This case reminds me a bit of the Elian Gonzales case, but in reverse. Inasmuch as I was not a Janet Reno fan, she got that decision correct to return the boy to his father. For those who don't remember much about it, if at all: Elian Gonzalez affair - Wikipedia, the free encyclopedia.

With the shoe on the other foot, I'll quote an outline timeline because it will fully inform people enough to learn and speak with enough information about it.

Quote:
Timeline in the Sean Goldman custody battle:

Dec. 17, 1999: Bruna Bianchi and David Goldman marry in New Jersey after a globe-trotting romance that began when he was a model and she was a fashion design student in Milan.
May 25, 2000: Bianchi gives birth to a son, Sean. The couple lives in Red Bank, N.J., a shore town north of Asbury Park.
June 16, 2004: Goldman drops his son, wife and her parents at an airport for a two-week trip to her native Brazil. Within days of arriving there, Bianchi tells Goldman that she will not be coming back.
Sept. 3, 2004: Goldman asserts his rights as a left-behind parent under the Hague Convention on International Abductions, a treaty that addresses how to handle children taken across international borders without a parent's consent. By asserting his rights, Goldman is trying to gain custody of his son.
Oct. 5, 2005: A Brazilian court rules that Sean was wrongfully taken from the U.S., but that he will remain with his mother in Brazil.
Sept. 1, 2007: After being granted a divorce in Brazil, Bianchi marries Brazilian lawyer Joao Paulo Lins e Silva. Goldman says the divorce is not recognized in the U.S.
Aug. 22, 2008: Bianchi dies from complications of giving birth to a daughter. Sean remains in the care of Lins e Silva.
Feb. 5, 2009: U.S. Rep. Chris Smith, a Republican congressman from New Jersey, travels with Goldman to Brazil to help him gain custody of his son.
Feb. 9, 2009: Goldman meets with Sean for the first time since 2004. He says he had been trying for years to meet with his son; relatives of Lins e Silva dispute that.
March 2009: Both houses of Congress and the state senate in New Jersey pass resolutions calling for Sean's return. Also, Secretary of State Hillary Clinton pushes for the boy's return.
March 14, 2009: President Obama discusses the Goldman case with Brazilian President Luiz Inacio Lula da Silva.
June 1, 2009: A federal judge rules that Sean will be handed over to his father on June 3. Under the order, the boy would split time between Goldman and his maternal grandparents, who have a home in New Jersey, for a month.
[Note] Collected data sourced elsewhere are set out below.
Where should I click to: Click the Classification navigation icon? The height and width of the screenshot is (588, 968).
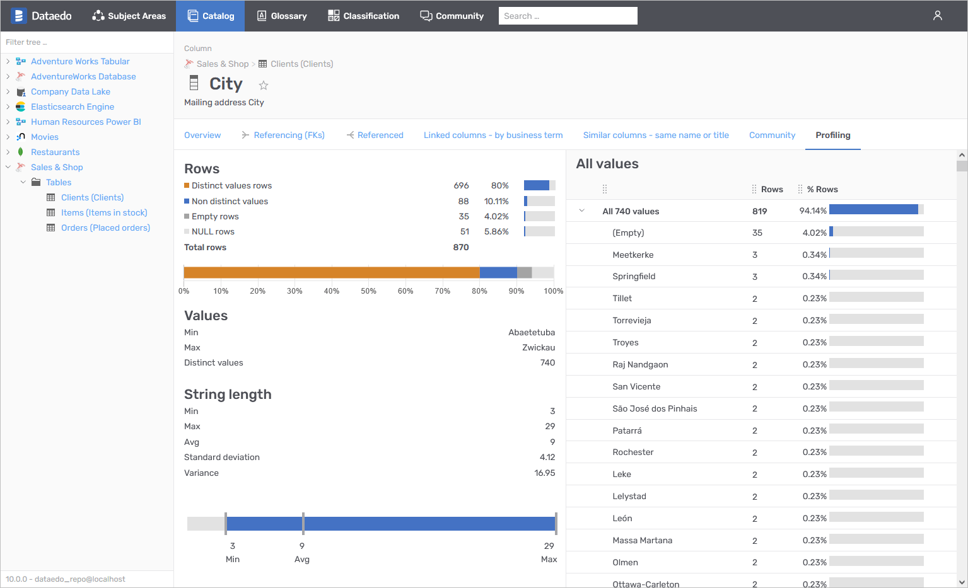[332, 15]

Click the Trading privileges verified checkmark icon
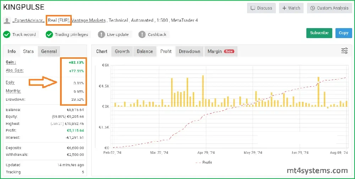point(49,35)
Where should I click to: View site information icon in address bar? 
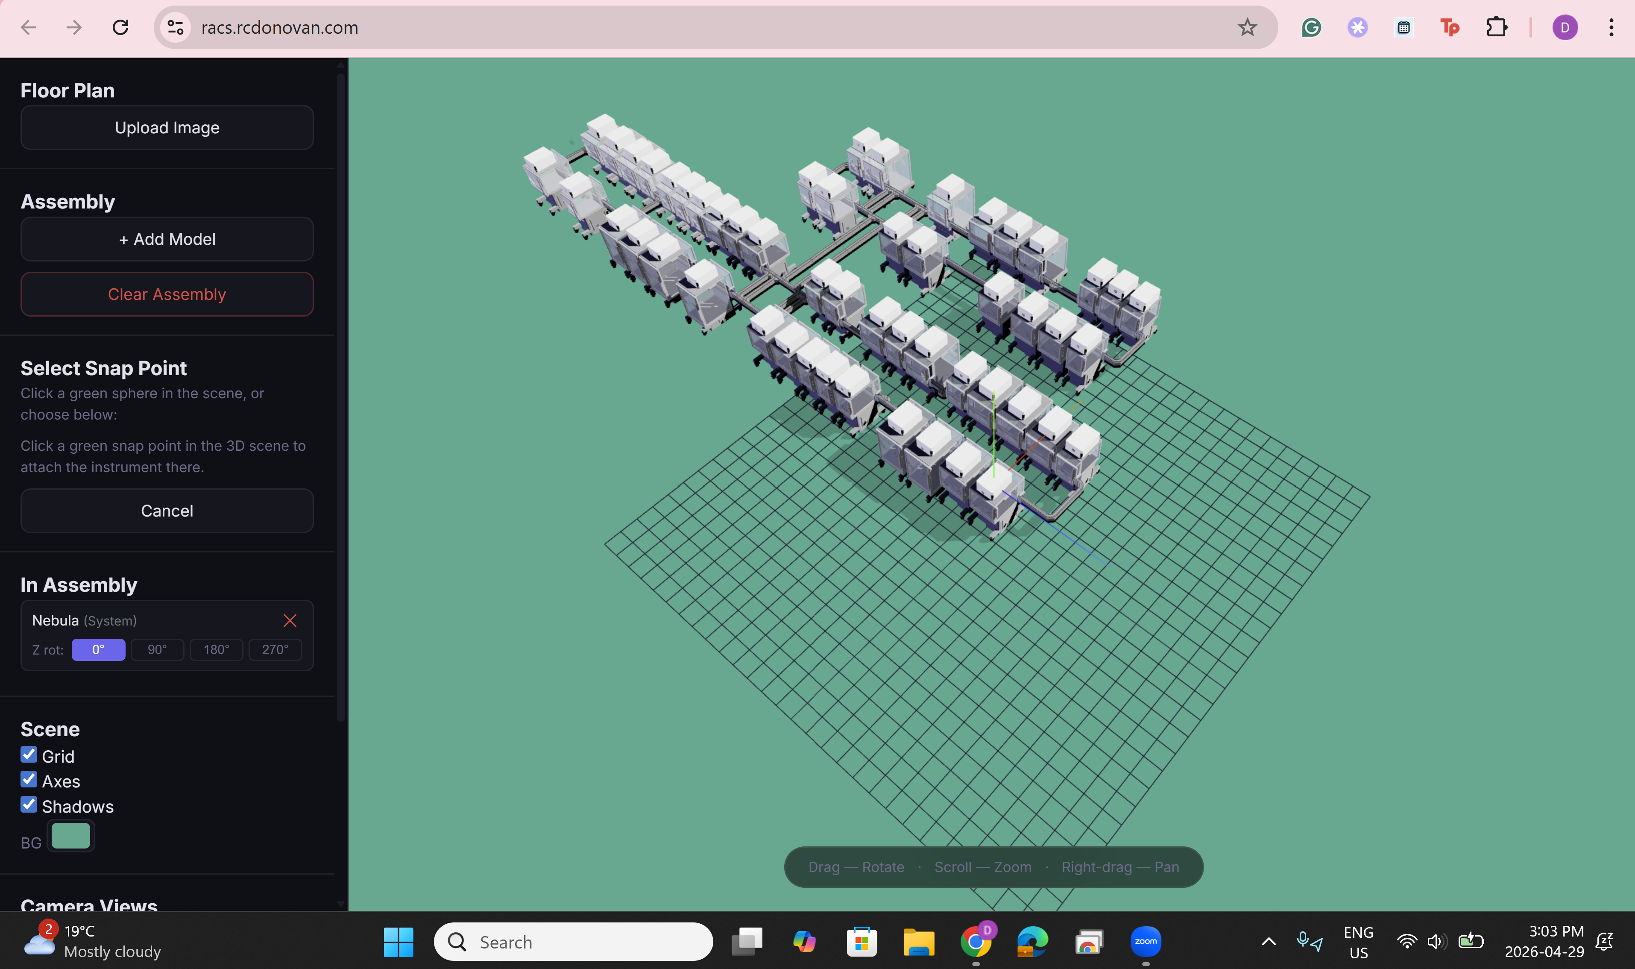(x=176, y=27)
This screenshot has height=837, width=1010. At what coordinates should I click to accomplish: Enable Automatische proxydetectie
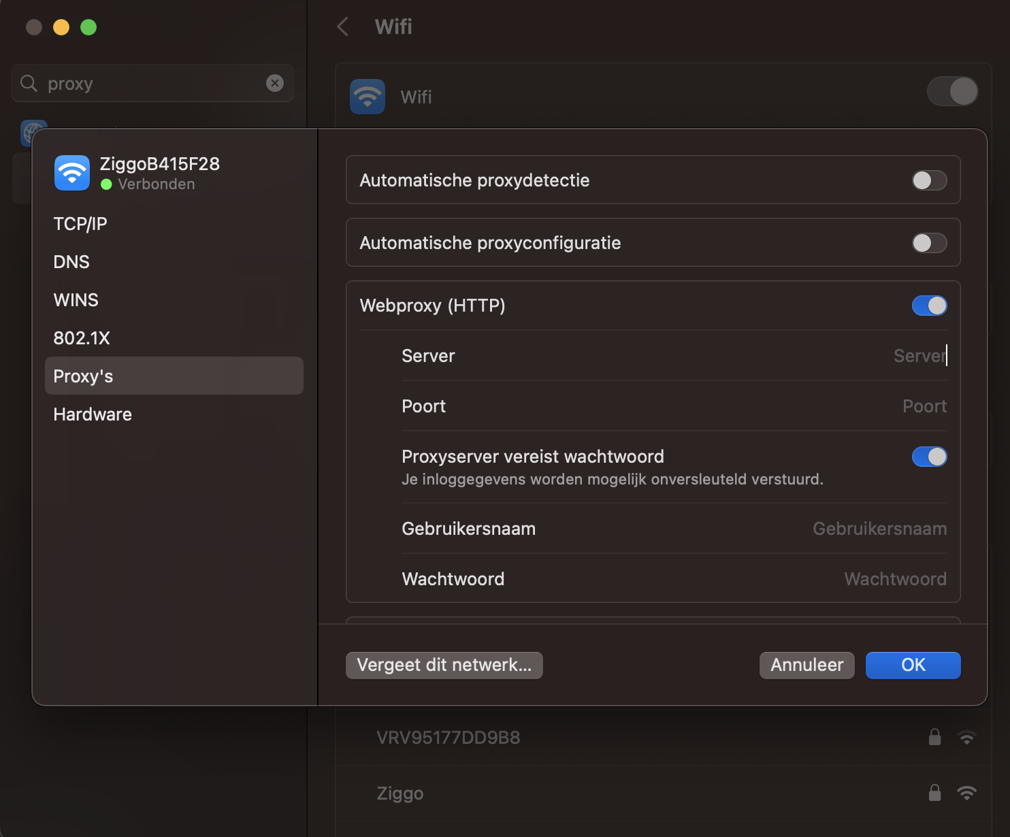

Goldman would then get full custody.
June 2, 2009: Brazil's supreme court announces it will review the judge's decision. The announcement scuttles the planned handover. Sean remains with his stepfather.
June 4, 2009: Rep. Smith introduces a bill to suspend U.S. trade preferences with Brazil until Brazil complies with Hague Convention.
June 10, 2009: Brazil's supreme court is scheduled to discuss the Goldman case.
Brazilian Court Rules David Goldman Can Continue Efforts To Bring Son Sean Goldman Home To N.J. - cbs3.com

Quote:
Little Sean Goldman Stays in Brazil
Oscar Maldonado, Contributing Reporter

Public meeting of the Comissão de Direitos Humanos e Minorias to discuss the Sean Goldman case, back in April, photo by Fabio Rodrigues Pozzebom.
RIO DE JANEIRO - A custody battle case that has captured the attention of local and American press has once again made headlines. Sean Goldman, the 9 year-old boy that is at the center of a somewhat big international incident will remain in Brazil for now.

The decision came as a surprise last week (June 2nd), since a federal judge ordered the child’s return to the United States to join his father, former model David Goldman the previous day.

The judge’s decision ordered the delivery of Sean to the American Consulate in Rio for a smooth handover to his father. Also, the decision gave the right to Sean’s Brazilian family (his stepfather, grandparents and other relatives) to travel to the U.S. and accompany Sean while he adjusts to life in the country.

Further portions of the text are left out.